Qual é o seu papel como comunicador, como uma pessoa com acesso a esta matéria online, na luta daqueles que, por vezes, não são permitidos de exercerem o seu direito de ter voz? Na palestra “Invisíveis” que aconteceu no último dia da XX Bienal do Rio de Janeiro, os convidados Caco Barcellos, Juliano Spyer, Rene Silva, Erika Hilton e o mediador Edu Carvalho, debateram sobre como ajudar a potencializar as maiorias minorizadas. Através de cada um de seus trabalhos, os convidados, certamente, dão vazão a quem deve ser escutado em cada canto do país, sendo pontes para diálogo em um momento de polarização.

Apesar da tempestade que caiu no Rio de Janeiro ter provocado uma pausa, devido a uma queda de energia, em uma conversa tão enriquecedora, após ser retomada e ao longo de todo o bate papo, os convidados trouxeram o embate das “Maiorias Minorizadas”, ou seja, aqueles que são referenciados como minoria por meios tradicionais de mídia mas que, na realidade, representam a maioria em seus círculos. Ao serem questionados sobre quem seriam esses grupos, cada um teve uma resposta: Erika Hilton trouxe a questão de o Brasil ser composto de inúmeras invisibilidades e trouxe como exemplo as comunidades prisionais, os indígenas e as mulheres trans. Caco Barcellos citou as pessoas que sobrevivem com menos de dois salários mínimos, Juliano Spyer trouxe a questão das periferias e Rene Silva citou o povo preto como parte do invisível brasileiro.

Acerca do papel de cada um na luta contra essa invisibilidade, a maior força citada é a fazer a sua parte diariamente e promover aliados. Rene destaca essa luta, “A gente não consegue resolver todos os problemas, mas dá pra diminuir o sofrimento humano”. Erika trouxe também a importância da resiliência nessa batalha diária: “Resistir é confrontar, é existir, resgatar os lugares que nos foram tomados e lutar para se manter viva”.
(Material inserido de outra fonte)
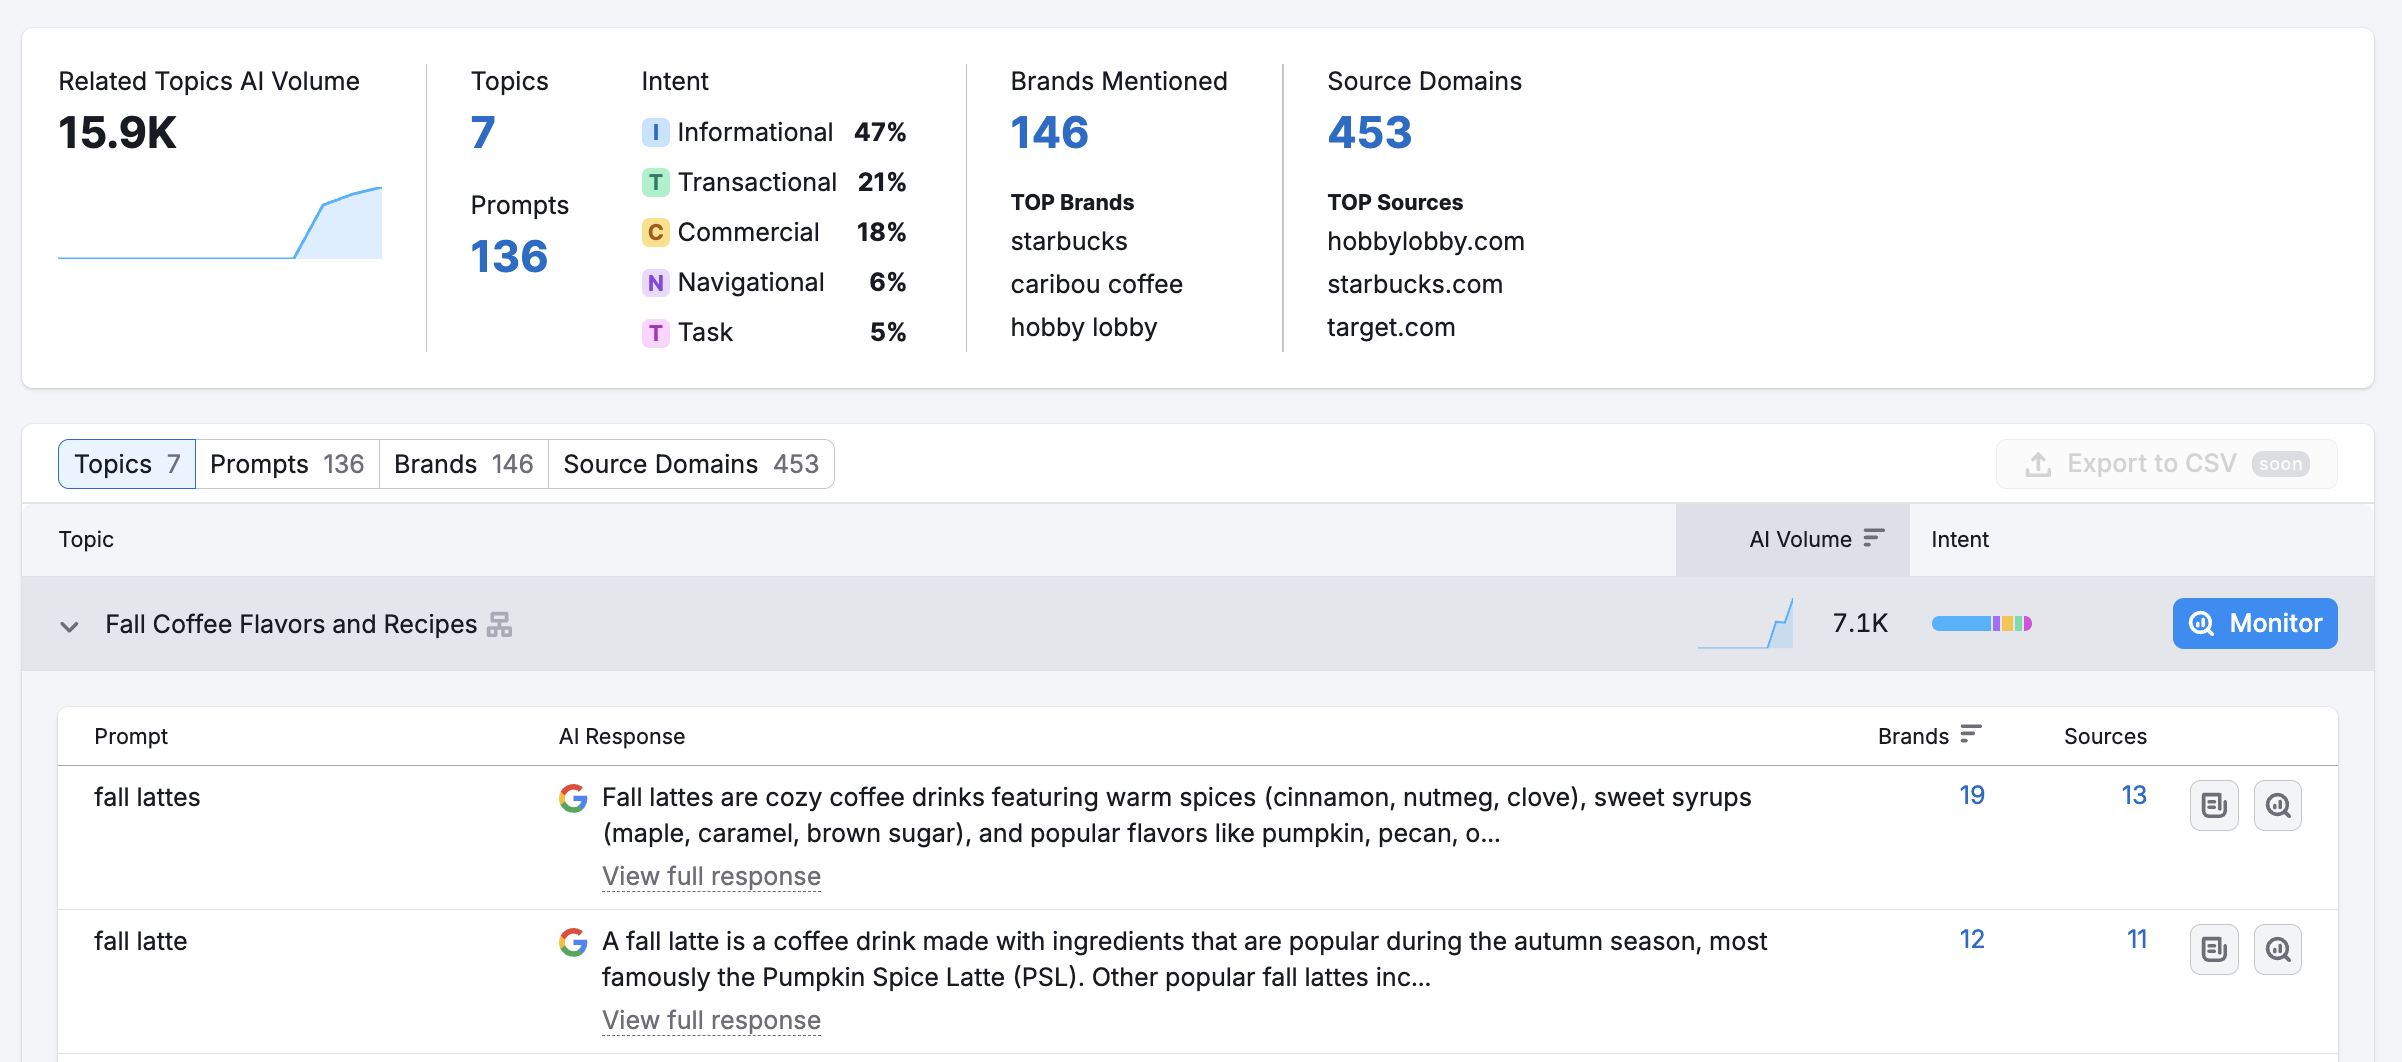Open the view response icon for fall lattes
The width and height of the screenshot is (2402, 1062).
(2214, 805)
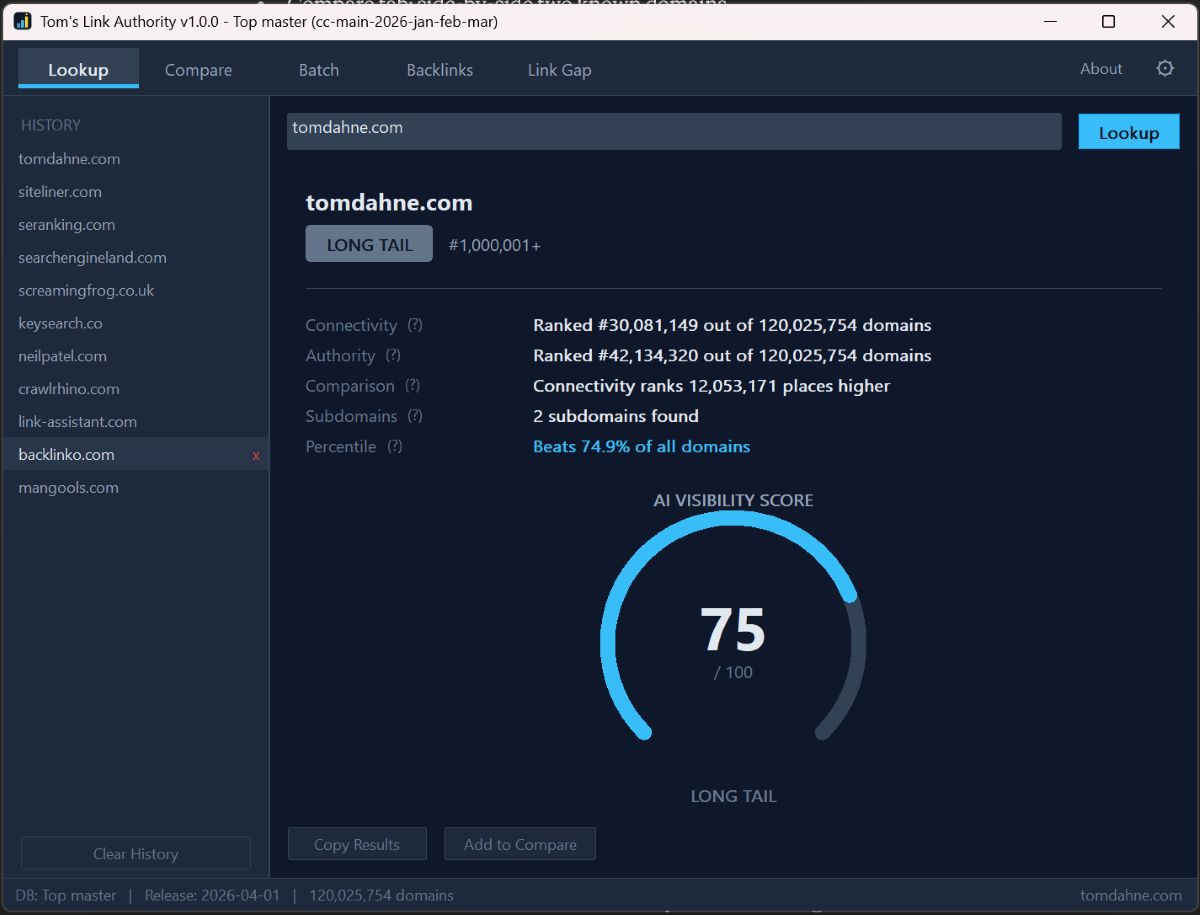Click inside the domain search field

click(673, 131)
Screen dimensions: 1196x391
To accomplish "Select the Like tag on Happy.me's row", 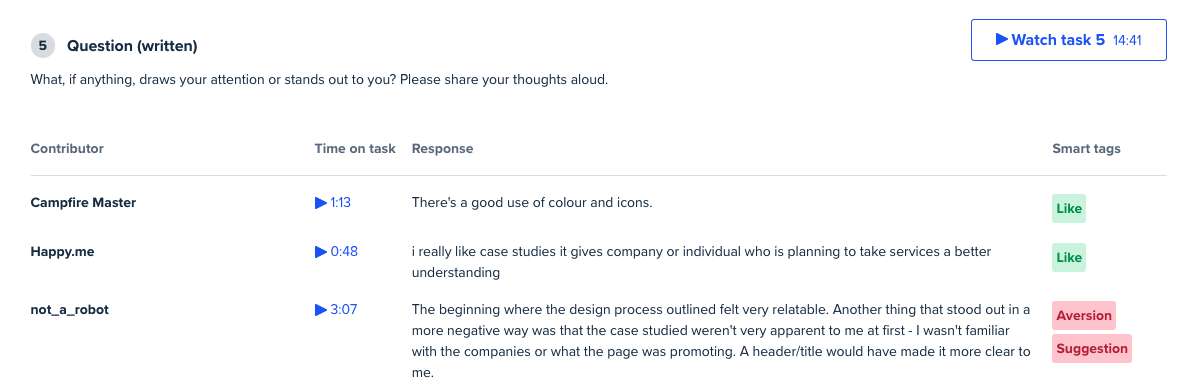I will tap(1069, 258).
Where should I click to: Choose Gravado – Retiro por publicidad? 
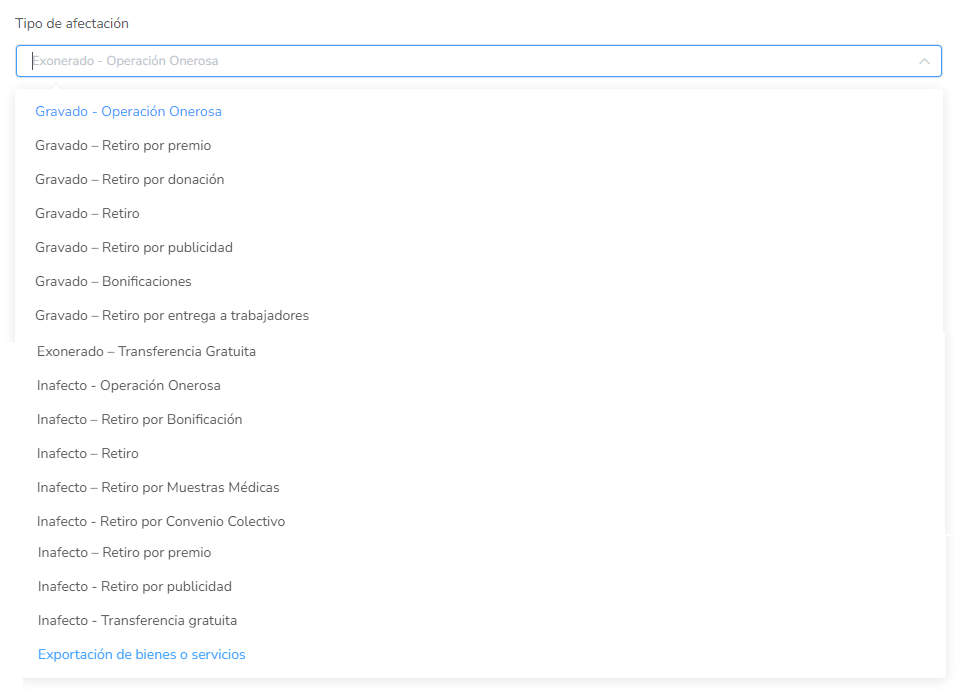point(134,248)
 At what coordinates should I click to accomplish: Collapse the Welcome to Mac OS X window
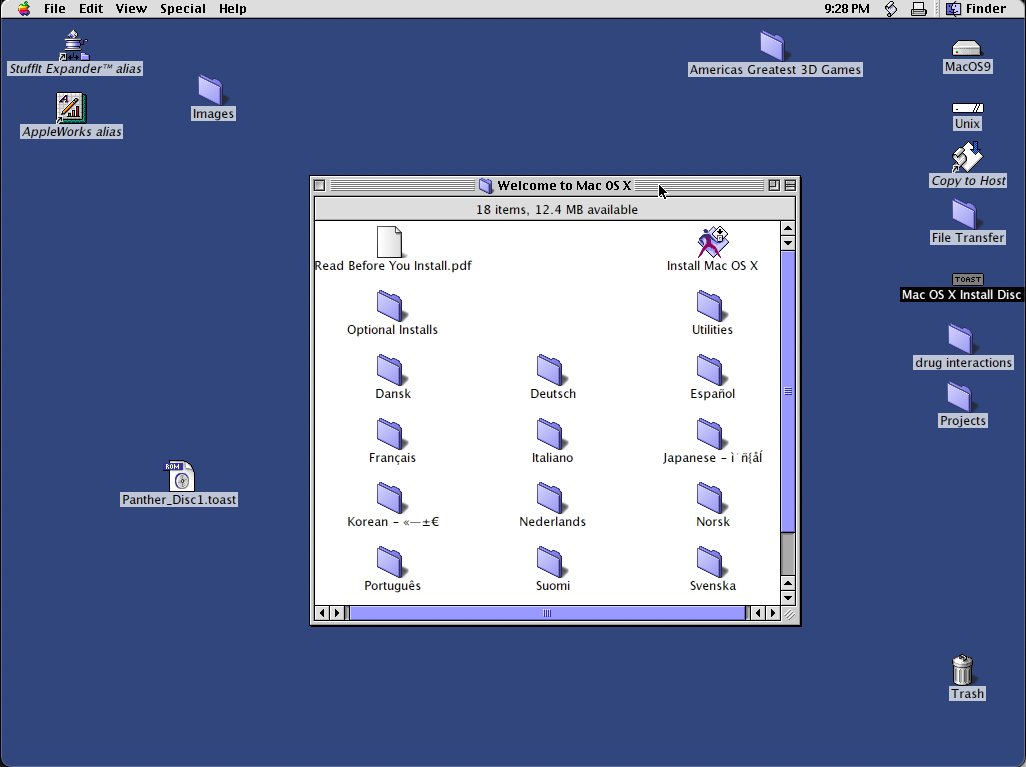789,184

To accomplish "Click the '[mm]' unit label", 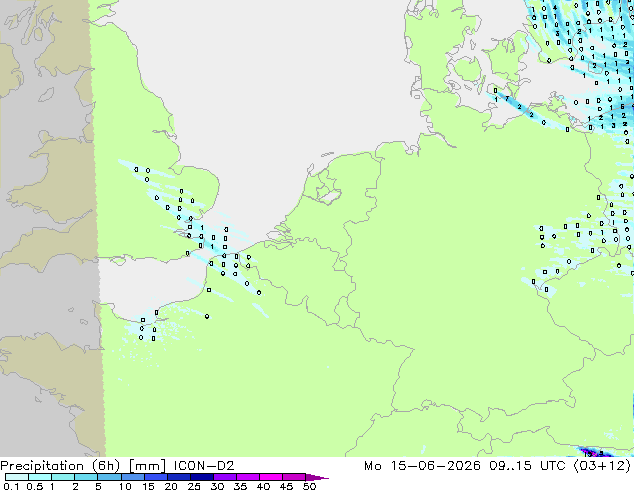I will pos(147,466).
A mesa finalizou a palestra trazendo uma possibilidade positiva em relação às muitas lutas que ainda serão tidas ao longo dos tempos para recuperar e ressignificar tanto o que foi perdido, inclusive símbolos nacionais como a camisa da seleção brasileira e a palavra “família”.  Aliás, Juliano deu a esperança de que há sim uma saída para todas as invisibilidades não-vistas diariamente, mas que é algo a ser visto e revisto diariamente. Já Erika concluiu, “Há uma diferença entre educar e impor uma verdade, e o que a gente tem que fazer é educar e dar a liberdade de escolha para que as pessoas possam compreender as decisões que tomam”.